CALGARY, ALBERTA, November 26, 2013 – Anterra Energy Inc. (“Anterra” or the “Company”) (TSX‐V: AE.A) (OTCQX: ATERF) is pleased to announce an arm’s length property acquisition in the Nipisi area of north central Alberta.
On November 26, 2013, the Company entered into a Purchase and Sale Agreement for the acquisition of producing oil properties in the Nipisi area of north central Alberta, for a cash consideration of $12.1 million, prior to closing adjustments and any exercise by third parties of preferential rights of purchase. The proposed acquisition is comprised of an approximate 88% working interest in 5,920 gross developed acres of land, including infrastructure and 17 producing oil wells, producing approximately 400 boe/d (94% light oil) net to the Company. Anterra intends to fund the acquisition with cash on hand and existing credit facilities. The vendor is a publicly‐traded intermediate Canadian producer of oil and natural gas. The acquisition is effective as of August 1, 2013 and is expected to close on or before December 20, 2013, subject to satisfaction of customary closing conditions.
“This acquisition is consistent with our objective to build our production and reserve base in Western Canada and will almost double our current production,” stated Dr. Gang Fang, CEO of Anterra. “Looking ahead, we continue to evaluate opportunities to further expand our asset base, increase our production
and add to our inventory of development opportunities.”

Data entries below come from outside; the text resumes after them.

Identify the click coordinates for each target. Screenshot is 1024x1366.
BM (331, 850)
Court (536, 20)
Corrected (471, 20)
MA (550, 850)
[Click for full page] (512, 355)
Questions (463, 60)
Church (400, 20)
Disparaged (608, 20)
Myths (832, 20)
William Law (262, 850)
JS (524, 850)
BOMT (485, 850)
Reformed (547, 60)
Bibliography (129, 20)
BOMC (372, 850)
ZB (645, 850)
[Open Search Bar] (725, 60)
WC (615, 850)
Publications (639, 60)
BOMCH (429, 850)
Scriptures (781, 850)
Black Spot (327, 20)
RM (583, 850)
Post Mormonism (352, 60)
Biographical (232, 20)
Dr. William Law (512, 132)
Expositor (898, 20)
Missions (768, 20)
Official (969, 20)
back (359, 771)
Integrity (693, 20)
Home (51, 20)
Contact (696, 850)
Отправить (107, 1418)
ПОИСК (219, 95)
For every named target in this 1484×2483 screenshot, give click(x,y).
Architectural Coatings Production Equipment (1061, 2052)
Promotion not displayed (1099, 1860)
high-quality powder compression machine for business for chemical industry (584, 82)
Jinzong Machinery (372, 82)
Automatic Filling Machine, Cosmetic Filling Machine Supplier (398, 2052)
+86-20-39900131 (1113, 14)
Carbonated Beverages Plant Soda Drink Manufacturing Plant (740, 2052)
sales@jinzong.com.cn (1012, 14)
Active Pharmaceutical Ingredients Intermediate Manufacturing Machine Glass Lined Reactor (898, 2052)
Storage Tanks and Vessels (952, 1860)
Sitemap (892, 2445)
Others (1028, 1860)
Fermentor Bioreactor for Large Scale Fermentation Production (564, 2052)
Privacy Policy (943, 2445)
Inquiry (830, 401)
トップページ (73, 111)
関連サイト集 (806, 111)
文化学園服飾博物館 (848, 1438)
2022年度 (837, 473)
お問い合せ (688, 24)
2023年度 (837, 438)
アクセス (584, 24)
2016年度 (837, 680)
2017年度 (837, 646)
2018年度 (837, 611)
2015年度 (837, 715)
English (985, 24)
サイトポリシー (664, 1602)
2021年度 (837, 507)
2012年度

In addition to stable low decline production, the Nipisi property provides Anterra with development opportunities through modification of the existing waterflood program and potentially following‐up on an encouraging microbial enhanced oil recovery (“MEOR”) pilot scheme initiated by the vendor.
About Anterra Energy Inc.
Anterra is an independent oil focused junior exploration and production company with an expanding presence in the Western Canadian Sedimentary Basin. The Company is actively engaged in the acquisition, development and production of oil and natural gas complemented by the operation of feebased midstream facilities. The Company is a public Canadian company listed on the TSXV under the symbol “AE.A” and traded on the OTCQX International under the symbol “ATERF”. Additional information is available on the Company’s website at www.anterraenergy.com.
For further information, please contact:
Chief Executive Officer
Telephone: (403) 215‐2383
Facsimile: (403) 261‐6601
Owen C. Pinnell
Telephone: (403) 215‐2427
Facsimile: (403) 261‐6601
Neither the TSX Venture Exchange nor its Regulation Services Provider (as that term is defined in the policies of the TSX Venture Exchange) accepts responsibility for the adequacy or accuracy of this release.
This News Release contains forward‐looking statements or information (collectively referred to herein as “forward‐looking statements”) regarding the anticipated benefits of the proposed acquisition to Anterra and the anticipated timing of closing the acquisition. This News Release also contains forward‐looking statements regarding development opportunities through modification of the waterflood program and MEOR potential.
The forward‐looking statements contained in this News Release are based on Anterra management’s current beliefs as well as assumptions made by, and information currently available to, Anterra management concerning anticipated business conditions.
Forward‐looking statements are not guarantees of future performance and the reader should not place undue reliance on these forward‐looking statements as there can be no assurances that the assumptions, plans, initiatives or expectations upon which they are based will occur. In addition, the forward‐looking statements are subject to known and unknown risks, uncertainties and other factors that could cause the actual results, performance or achievements of the Company to be materially different from any future results, performance or achievements expressed or implied by forward‐looking statements. Such factors include, among others: general economic and business conditions; the price of and demand for oil and natural gas and their effect on the economics of oil and gas exploration; actions by governmental authorities; and, changes in government regulations and the expenditures required to comply with them (including, but not limited to, the changes in taxes or the royalty or other share of production taken by governmental authorities). Should one or more of these risks or uncertainties materialize, or should any of the Company’s assumptions prove incorrect, actual results may vary in material respects from those projected in the forward‐looking statements. Readers are cautioned that the foregoing list of risks, uncertainties and other factors is not exhaustive. Unpredictable or unknown factors not discussed could also have material adverse effects on forward‐looking statements. The impact of any one factor on a particular forward‐looking statement is not determinable with certainty as such factors are dependent on other factors, and the Company’s course of action would depend on its assessment of the future considering all information then available. All forward‐looking statements in this News Release are expressly qualified in their entirety by these cautionary statements. Except as required by law, the Company assumes no obligation to update forwardlooking
statements should circumstances or management’s estimates or opinions change.
Certain natural gas volumes have been converted to barrels of oil equivalent (“boe”) using six thousand cubic feet (“mcf”) of gas equal to one barrel (“bbl”) of oil unless otherwise stated. This conversion ratio is based on an energy equivalency conversion method primarily applicable at the burner tip and does not represent a value equivalency at the wellhead. Such disclosure of boes may be misleading, particularly if used in isolation.